▶ _TRECHO DE ORIGEM_
______________________________

Se no primeiro que fez a comemoração foi tímida, no segundo, Matheus revelou o peso que estava sobre os seus ombros —— o mesmo que pesa nos ombros de toda a equipe. Aos 32, após mais uma assistência de Isaque, desta vez de calcanhar, Matheus entrou na área conduzindo a bola até encontrar o gol. Na festa, fez aquele movimento com as mãos sobre o próprio corpo que, em bom português, significa: “xô, zica!”

Zica tem diversos significados aqui no Brasil.

É nome do vírus que nos assustou anos antes da Covid-19. É como, em alguns estados, descrevemos jovens descolados, com estilo próprio, que têm a capacidade de fazer coisas que fogem do nosso comum. Matheusinho —- é assim que locutores de futebol gostam de chamá-lo para revelarem uma intimidade inexistente —- pode ser considerado um moleque zica ou um guri zica, apesar de a gíria não ser própria do Rio Grande. Naquele momento do gol, do seu segundo gol, a zica que Matheus queria afastar nem era uma nem era outra. Era a zica que vem acompanhada pelo azar, pelos lances de infortúnios, pelo tanto de coisa ruim que se acumula em um determinado momento de nossa vida.

O quinto gol gremista definiu o placar e encerrou uma interminável trajetória sem vitórias neste ano de 2021. Já passava de um mês desde a última conquista, em 6 de janeiro. De lá para cá, além de resultados doloridos e pênaltis esquisitos, tivemos um amontoado de empates que nos fizeram patinar na subida ao topo da tabela do Brasileiro, momentos depois de uma arrancada que chegou a nos dar alguma esperança.

______________________________

▶ _INFORMAÇÕES FORNECIDAS_
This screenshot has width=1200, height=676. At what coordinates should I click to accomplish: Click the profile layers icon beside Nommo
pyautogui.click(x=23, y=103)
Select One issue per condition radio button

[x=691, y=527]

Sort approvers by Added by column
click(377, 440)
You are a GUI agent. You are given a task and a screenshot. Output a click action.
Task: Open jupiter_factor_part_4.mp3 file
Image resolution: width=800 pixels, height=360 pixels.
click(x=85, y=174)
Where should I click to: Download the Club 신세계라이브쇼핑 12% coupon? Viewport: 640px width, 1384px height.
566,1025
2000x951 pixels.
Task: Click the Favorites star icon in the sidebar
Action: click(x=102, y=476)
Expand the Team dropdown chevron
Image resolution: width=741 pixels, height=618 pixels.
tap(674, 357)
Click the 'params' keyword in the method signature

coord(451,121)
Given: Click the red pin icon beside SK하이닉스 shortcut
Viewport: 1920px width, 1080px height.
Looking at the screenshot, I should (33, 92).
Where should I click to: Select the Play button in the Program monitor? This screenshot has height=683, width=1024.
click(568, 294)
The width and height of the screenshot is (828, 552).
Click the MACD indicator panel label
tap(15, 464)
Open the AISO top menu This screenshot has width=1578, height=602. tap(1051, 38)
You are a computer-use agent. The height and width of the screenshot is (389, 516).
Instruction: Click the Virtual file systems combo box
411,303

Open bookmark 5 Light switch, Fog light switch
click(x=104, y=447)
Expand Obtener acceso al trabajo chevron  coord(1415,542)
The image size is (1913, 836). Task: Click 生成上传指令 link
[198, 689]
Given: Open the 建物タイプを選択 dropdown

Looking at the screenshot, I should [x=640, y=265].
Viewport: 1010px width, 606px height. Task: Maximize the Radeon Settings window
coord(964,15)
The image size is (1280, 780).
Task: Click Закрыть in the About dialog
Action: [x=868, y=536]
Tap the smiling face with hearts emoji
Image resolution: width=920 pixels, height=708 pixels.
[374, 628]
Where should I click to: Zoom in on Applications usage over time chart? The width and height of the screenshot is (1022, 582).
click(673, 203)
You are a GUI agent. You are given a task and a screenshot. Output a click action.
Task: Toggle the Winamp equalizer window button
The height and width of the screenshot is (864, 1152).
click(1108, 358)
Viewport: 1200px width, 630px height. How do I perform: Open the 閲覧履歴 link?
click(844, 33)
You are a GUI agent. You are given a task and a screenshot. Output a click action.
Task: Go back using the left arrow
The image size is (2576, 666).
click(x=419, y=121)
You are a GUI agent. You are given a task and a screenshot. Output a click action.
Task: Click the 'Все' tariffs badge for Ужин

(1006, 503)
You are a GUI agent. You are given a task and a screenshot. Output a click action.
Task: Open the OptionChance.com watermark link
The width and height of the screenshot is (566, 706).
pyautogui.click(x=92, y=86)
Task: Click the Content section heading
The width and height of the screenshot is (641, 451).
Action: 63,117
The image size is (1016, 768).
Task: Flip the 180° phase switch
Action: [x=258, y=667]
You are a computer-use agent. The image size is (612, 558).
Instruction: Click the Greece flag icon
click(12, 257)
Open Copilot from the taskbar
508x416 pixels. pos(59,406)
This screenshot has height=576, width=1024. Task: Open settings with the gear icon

______________________________

▶ _TAREFA SOLICITADA A_
De acordo com o trecho de origem, em que data tinha sido a última vitória antes desse jogo?
▶ _TAREFA SOLICITADA B_
Liste, por favor, todos os significados da palavra "zica" apresentados no trecho de origem.

▶ _RESULTADO DO EXERCÍCIO A_
Em 6 de janeiro.

▶ _RESULTADO DO EXERCÍCIO B_
- Nome de um vírus que assustou o país anos antes da Covid-19
- Jovens descolados, com estilo próprio, capazes de fazer coisas que fogem do comum (uso em alguns estados)
- Azar, lances de infortúnio, o acúmulo de coisas ruins em um determinado momento da vida